Через пять минут Ильин, шлепая по грязи, прибежал к шалашу.
– Ура! Ростов, идем скорее. Нашел! Вот тут шагов двести корчма, уж туда забрались наши. Хоть посушимся, и Марья Генриховна там.
Марья Генриховна была жена полкового доктора, молодая, хорошенькая немка, на которой доктор женился в Польше. Доктор, или оттого, что не имел средств, или оттого, что не хотел первое время женитьбы разлучаться с молодой женой, возил ее везде за собой при гусарском полку, и ревность доктора сделалась обычным предметом шуток между гусарскими офицерами.

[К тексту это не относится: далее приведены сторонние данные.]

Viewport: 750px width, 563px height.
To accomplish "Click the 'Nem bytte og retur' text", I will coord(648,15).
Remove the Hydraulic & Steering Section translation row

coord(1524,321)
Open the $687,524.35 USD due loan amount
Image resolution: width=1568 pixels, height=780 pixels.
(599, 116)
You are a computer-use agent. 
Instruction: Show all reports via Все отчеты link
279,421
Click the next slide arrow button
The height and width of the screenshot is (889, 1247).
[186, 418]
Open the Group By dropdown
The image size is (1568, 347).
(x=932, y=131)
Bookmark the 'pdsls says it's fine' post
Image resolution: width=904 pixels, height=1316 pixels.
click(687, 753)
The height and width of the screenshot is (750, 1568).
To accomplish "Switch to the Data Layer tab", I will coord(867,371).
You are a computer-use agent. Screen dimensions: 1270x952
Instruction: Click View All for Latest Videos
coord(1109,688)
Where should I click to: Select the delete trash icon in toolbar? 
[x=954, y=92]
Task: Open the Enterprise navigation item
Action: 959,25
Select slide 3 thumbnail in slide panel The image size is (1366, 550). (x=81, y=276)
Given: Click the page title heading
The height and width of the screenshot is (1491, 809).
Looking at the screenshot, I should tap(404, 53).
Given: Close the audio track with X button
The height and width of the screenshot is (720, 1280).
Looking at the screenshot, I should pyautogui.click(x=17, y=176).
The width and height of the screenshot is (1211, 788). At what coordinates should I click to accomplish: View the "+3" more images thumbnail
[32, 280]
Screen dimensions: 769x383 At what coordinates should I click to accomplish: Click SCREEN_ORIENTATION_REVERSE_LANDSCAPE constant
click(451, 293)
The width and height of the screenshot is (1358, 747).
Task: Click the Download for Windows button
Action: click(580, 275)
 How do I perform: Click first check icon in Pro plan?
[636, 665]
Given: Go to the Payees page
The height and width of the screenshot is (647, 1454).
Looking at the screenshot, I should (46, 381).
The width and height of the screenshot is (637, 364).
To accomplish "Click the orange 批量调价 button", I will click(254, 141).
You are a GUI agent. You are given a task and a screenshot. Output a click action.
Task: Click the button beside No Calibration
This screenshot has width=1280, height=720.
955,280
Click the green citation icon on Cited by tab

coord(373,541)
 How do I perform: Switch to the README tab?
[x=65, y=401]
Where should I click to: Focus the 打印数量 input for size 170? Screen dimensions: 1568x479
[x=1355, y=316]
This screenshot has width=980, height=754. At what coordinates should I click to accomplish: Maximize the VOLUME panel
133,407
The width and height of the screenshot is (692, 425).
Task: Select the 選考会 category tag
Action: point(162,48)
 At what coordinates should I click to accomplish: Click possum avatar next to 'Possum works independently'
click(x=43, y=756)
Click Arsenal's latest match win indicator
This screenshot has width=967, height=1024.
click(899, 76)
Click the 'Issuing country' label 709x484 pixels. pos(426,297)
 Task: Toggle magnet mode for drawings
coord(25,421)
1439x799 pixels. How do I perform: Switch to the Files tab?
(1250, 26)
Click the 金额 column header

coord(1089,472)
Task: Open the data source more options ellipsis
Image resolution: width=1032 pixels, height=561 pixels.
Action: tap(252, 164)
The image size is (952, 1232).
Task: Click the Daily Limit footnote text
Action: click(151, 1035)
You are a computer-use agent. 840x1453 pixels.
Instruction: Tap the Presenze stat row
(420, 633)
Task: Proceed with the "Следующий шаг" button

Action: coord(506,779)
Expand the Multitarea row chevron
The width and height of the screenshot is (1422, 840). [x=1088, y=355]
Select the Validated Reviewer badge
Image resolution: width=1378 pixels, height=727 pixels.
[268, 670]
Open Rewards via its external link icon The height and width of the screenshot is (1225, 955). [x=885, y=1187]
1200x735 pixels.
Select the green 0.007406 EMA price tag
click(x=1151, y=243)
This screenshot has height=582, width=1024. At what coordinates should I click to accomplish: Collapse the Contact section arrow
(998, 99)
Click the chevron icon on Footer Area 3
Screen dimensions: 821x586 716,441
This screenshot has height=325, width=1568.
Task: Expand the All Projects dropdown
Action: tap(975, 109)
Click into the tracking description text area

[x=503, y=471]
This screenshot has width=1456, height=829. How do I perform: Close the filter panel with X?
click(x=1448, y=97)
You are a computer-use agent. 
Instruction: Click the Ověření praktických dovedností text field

Ростов накинул плащ, кликнул за собой Лаврушку с вещами и пошел с Ильиным, где раскатываясь по грязи, где прямо шлепая под утихавшим дождем, в темноте вечера, изредка нарушаемой далекими молниями.
– Ростов, ты где?
– Здесь. Какова молния! – переговаривались они.


В покинутой корчме, перед которою стояла кибиточка доктора, уже было человек пять офицеров. Марья Генриховна, полная белокурая немочка в кофточке и ночном чепчике, сидела в переднем углу на широкой лавке. Муж ее, доктор, спал позади ее. Ростов с Ильиным, встреченные веселыми восклицаниями и хохотом, вошли в комнату.
– И! да у вас какое веселье, – смеясь, сказал Ростов.
– А вы что зеваете?
– Хороши! Так и течет с них! Гостиную нашу не замочите.
– Марьи Генриховны платье не запачкать, – отвечали голоса.
Ростов с Ильиным поспешили найти уголок, где бы они, не нарушая скромности Марьи Генриховны, могли бы переменить мокрое платье. Они пошли было за перегородку, чтобы переодеться; но в маленьком чуланчике, наполняя его весь, с одной свечкой на пустом ящике, сидели три офицера, играя в карты, и ни за что не хотели уступить свое место. Марья Генриховна уступила на время свою юбку, чтобы употребить ее вместо занавески, и за этой занавеской Ростов и Ильин с помощью Лаврушки, принесшего вьюки, сняли мокрое и надели сухое платье.